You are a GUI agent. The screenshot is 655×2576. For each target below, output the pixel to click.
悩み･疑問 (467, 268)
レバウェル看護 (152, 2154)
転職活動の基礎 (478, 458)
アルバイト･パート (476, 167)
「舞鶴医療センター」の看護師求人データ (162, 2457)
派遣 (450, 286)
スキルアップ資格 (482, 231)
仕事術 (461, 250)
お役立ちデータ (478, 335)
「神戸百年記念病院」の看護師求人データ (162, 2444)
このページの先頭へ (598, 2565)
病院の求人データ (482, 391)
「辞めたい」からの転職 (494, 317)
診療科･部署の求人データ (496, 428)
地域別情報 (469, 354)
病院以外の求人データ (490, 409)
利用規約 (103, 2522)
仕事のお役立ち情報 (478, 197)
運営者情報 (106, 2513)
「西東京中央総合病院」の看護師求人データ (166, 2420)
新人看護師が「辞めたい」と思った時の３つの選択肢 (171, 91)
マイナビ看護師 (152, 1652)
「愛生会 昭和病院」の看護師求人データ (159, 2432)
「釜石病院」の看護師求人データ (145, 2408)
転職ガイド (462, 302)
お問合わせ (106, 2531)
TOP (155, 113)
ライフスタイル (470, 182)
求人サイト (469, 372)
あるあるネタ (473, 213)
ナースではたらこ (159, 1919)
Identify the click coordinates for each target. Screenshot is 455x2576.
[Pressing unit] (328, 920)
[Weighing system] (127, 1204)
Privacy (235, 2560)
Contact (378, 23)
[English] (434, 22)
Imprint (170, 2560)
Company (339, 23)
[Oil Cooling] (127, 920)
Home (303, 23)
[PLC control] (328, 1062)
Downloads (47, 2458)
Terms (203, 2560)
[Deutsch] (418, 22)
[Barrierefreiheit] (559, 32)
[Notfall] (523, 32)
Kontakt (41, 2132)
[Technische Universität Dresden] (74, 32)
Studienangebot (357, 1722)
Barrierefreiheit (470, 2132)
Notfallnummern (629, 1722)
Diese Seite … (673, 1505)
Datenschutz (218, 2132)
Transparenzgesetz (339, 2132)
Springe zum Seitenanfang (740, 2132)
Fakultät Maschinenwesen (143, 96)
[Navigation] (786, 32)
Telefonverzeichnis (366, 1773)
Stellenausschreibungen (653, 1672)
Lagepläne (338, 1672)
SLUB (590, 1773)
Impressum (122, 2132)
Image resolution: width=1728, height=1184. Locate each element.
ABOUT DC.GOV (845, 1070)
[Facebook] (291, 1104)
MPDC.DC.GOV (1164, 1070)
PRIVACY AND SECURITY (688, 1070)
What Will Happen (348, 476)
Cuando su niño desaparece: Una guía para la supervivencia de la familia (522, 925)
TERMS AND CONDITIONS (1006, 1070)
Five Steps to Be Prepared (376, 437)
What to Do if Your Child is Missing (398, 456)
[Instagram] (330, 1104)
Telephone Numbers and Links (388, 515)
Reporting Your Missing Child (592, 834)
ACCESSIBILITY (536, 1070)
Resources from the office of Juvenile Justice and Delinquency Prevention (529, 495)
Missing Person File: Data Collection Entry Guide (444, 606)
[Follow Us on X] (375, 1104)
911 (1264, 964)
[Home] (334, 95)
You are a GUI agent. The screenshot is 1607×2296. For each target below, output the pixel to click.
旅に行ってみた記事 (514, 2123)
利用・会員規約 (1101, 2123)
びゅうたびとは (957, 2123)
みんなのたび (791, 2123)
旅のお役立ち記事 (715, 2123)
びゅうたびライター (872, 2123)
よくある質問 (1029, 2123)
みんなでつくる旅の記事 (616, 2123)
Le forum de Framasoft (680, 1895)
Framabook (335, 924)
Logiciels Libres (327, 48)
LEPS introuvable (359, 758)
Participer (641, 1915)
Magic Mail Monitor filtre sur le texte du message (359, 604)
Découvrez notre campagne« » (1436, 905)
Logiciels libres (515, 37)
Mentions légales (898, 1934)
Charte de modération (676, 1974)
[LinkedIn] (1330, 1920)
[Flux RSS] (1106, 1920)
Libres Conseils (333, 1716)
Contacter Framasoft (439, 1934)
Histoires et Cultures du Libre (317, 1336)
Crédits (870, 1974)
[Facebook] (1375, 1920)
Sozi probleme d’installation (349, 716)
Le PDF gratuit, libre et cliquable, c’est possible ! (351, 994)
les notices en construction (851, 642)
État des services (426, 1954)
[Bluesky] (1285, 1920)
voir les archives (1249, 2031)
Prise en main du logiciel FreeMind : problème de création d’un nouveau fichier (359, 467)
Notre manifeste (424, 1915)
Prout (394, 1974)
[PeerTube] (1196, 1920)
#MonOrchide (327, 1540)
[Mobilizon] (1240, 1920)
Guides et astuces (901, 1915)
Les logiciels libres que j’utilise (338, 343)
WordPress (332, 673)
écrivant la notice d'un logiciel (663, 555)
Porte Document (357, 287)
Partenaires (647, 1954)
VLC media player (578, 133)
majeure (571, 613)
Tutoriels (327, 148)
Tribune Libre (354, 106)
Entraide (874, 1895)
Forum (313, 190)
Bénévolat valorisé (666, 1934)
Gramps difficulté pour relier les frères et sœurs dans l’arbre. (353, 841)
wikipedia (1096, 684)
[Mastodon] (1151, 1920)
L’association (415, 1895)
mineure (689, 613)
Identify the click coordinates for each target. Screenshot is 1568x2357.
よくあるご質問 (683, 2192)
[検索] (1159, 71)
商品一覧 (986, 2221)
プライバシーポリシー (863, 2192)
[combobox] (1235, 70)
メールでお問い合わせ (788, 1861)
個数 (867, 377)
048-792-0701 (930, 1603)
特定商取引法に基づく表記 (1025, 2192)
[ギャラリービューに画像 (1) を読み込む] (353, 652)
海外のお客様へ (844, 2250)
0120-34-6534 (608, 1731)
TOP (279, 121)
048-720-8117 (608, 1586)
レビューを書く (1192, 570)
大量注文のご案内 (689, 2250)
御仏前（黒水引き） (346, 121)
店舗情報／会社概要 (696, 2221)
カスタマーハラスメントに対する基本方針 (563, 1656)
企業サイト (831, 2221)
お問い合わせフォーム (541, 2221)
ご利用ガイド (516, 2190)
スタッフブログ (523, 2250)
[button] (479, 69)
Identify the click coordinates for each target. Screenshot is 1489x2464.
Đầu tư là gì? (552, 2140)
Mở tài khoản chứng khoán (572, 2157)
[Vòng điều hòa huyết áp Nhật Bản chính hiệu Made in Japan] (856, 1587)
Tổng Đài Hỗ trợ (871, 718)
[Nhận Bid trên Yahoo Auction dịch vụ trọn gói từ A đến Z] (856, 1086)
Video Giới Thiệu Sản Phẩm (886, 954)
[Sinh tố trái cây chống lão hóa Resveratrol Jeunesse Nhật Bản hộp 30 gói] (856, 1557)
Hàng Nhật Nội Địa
########################################
→ **EXERCISE DETAILS**
Copy out the records above exactly.

→ **RESULT BELOW**
You are a GUI agent. The screenshot is 655×2576. For each target below, output the pixel to click.
悩み･疑問 (467, 268)
レバウェル看護 (152, 2154)
転職活動の基礎 (478, 458)
アルバイト･パート (476, 167)
「舞鶴医療センター」の看護師求人データ (162, 2457)
派遣 (450, 286)
スキルアップ資格 (482, 231)
仕事術 (461, 250)
お役立ちデータ (478, 335)
「神戸百年記念病院」の看護師求人データ (162, 2444)
このページの先頭へ (598, 2565)
病院の求人データ (482, 391)
「辞めたい」からの転職 (494, 317)
診療科･部署の求人データ (496, 428)
地域別情報 (469, 354)
病院以外の求人データ (490, 409)
利用規約 (103, 2522)
仕事のお役立ち情報 (478, 197)
運営者情報 (106, 2513)
「西東京中央総合病院」の看護師求人データ (166, 2420)
新人看護師が「辞めたい」と思った時の３つの選択肢 (171, 91)
マイナビ看護師 (152, 1652)
「愛生会 昭和病院」の看護師求人データ (159, 2432)
「釜石病院」の看護師求人データ (145, 2408)
転職ガイド (462, 302)
お問合わせ (106, 2531)
TOP (155, 113)
ライフスタイル (470, 182)
求人サイト (469, 372)
あるあるネタ (473, 213)
ナースではたらこ (159, 1919)
Identify the click coordinates for each target. Screenshot is 455x2576.
[Pressing unit] (328, 920)
[Weighing system] (127, 1204)
Privacy (235, 2560)
Contact (378, 23)
[English] (434, 22)
Imprint (170, 2560)
Company (339, 23)
[Oil Cooling] (127, 920)
Home (303, 23)
[PLC control] (328, 1062)
Downloads (47, 2458)
Terms (203, 2560)
[Deutsch] (418, 22)
[Barrierefreiheit] (559, 32)
[Notfall] (523, 32)
Kontakt (41, 2132)
[Technische Universität Dresden] (74, 32)
Studienangebot (357, 1722)
Barrierefreiheit (470, 2132)
Notfallnummern (629, 1722)
Diese Seite … (673, 1505)
Datenschutz (218, 2132)
Transparenzgesetz (339, 2132)
Springe zum Seitenanfang (740, 2132)
Fakultät Maschinenwesen (143, 96)
[Navigation] (786, 32)
Telefonverzeichnis (366, 1773)
Stellenausschreibungen (653, 1672)
Lagepläne (338, 1672)
SLUB (590, 1773)
Impressum (122, 2132)
Image resolution: width=1728, height=1184. Locate each element.
ABOUT DC.GOV (845, 1070)
[Facebook] (291, 1104)
MPDC.DC.GOV (1164, 1070)
PRIVACY AND SECURITY (688, 1070)
What Will Happen (348, 476)
Cuando su niño desaparece: Una guía para la supervivencia de la familia (522, 925)
TERMS AND CONDITIONS (1006, 1070)
Five Steps to Be Prepared (376, 437)
What to Do if Your Child is Missing (398, 456)
[Instagram] (330, 1104)
Telephone Numbers and Links (388, 515)
Reporting Your Missing Child (592, 834)
ACCESSIBILITY (536, 1070)
Resources from the office of Juvenile Justice and Delinquency Prevention (529, 495)
Missing Person File: Data Collection Entry Guide (444, 606)
[Follow Us on X] (375, 1104)
911 (1264, 964)
[Home] (334, 95)
You are a GUI agent. The screenshot is 1607×2296. For each target below, output the pixel to click.
旅に行ってみた記事 (514, 2123)
利用・会員規約 (1101, 2123)
びゅうたびとは (957, 2123)
みんなのたび (791, 2123)
旅のお役立ち記事 (715, 2123)
びゅうたびライター (872, 2123)
よくある質問 (1029, 2123)
みんなでつくる旅の記事 (616, 2123)
Le forum de Framasoft (680, 1895)
Framabook (335, 924)
Logiciels Libres (327, 48)
LEPS introuvable (359, 758)
Participer (641, 1915)
Magic Mail Monitor filtre sur le texte du message (359, 604)
Découvrez notre campagne« » (1436, 905)
Logiciels libres (515, 37)
Mentions légales (898, 1934)
Charte de modération (676, 1974)
[LinkedIn] (1330, 1920)
[Flux RSS] (1106, 1920)
Libres Conseils (333, 1716)
Contacter Framasoft (439, 1934)
Histoires et Cultures du Libre (317, 1336)
Crédits (870, 1974)
[Facebook] (1375, 1920)
Sozi probleme d’installation (349, 716)
Le PDF gratuit, libre et cliquable, c’est possible ! (351, 994)
les notices en construction (851, 642)
État des services (426, 1954)
[Bluesky] (1285, 1920)
voir les archives (1249, 2031)
Prise en main du logiciel FreeMind : problème de création d’un nouveau fichier (359, 467)
Notre manifeste (424, 1915)
Prout (394, 1974)
[PeerTube] (1196, 1920)
#MonOrchide (327, 1540)
[Mobilizon] (1240, 1920)
Guides et astuces (901, 1915)
Les logiciels libres que j’utilise (338, 343)
WordPress (332, 673)
écrivant la notice d'un logiciel (663, 555)
Porte Document (357, 287)
Partenaires (647, 1954)
VLC media player (578, 133)
majeure (571, 613)
Tutoriels (327, 148)
Tribune Libre (354, 106)
Entraide (874, 1895)
Forum (313, 190)
Bénévolat valorisé (666, 1934)
Gramps difficulté pour relier les frères et sœurs dans l’arbre. (353, 841)
wikipedia (1096, 684)
[Mastodon] (1151, 1920)
L’association (415, 1895)
mineure (689, 613)
Identify the click coordinates for each target. Screenshot is 1568x2357.
よくあるご質問 (683, 2192)
[検索] (1159, 71)
商品一覧 (986, 2221)
プライバシーポリシー (863, 2192)
[combobox] (1235, 70)
メールでお問い合わせ (788, 1861)
個数 (867, 377)
048-792-0701 (930, 1603)
特定商取引法に基づく表記 (1025, 2192)
[ギャラリービューに画像 (1) を読み込む] (353, 652)
海外のお客様へ (844, 2250)
0120-34-6534 (608, 1731)
TOP (279, 121)
048-720-8117 (608, 1586)
レビューを書く (1192, 570)
大量注文のご案内 (689, 2250)
御仏前（黒水引き） (346, 121)
店舗情報／会社概要 (696, 2221)
カスタマーハラスメントに対する基本方針 (563, 1656)
企業サイト (831, 2221)
お問い合わせフォーム (541, 2221)
ご利用ガイド (516, 2190)
スタッフブログ (523, 2250)
[button] (479, 69)
Identify the click coordinates for each target. Screenshot is 1489x2464.
Đầu tư là gì? (552, 2140)
Mở tài khoản chứng khoán (572, 2157)
[Vòng điều hòa huyết áp Nhật Bản chính hiệu Made in Japan] (856, 1587)
Tổng Đài Hỗ trợ (871, 718)
[Nhận Bid trên Yahoo Auction dịch vụ trọn gói từ A đến Z] (856, 1086)
Video Giới Thiệu Sản Phẩm (886, 954)
[Sinh tố trái cây chống lão hóa Resveratrol Jeunesse Nhật Bản hộp 30 gói] (856, 1557)
Hàng Nhật Nội Địa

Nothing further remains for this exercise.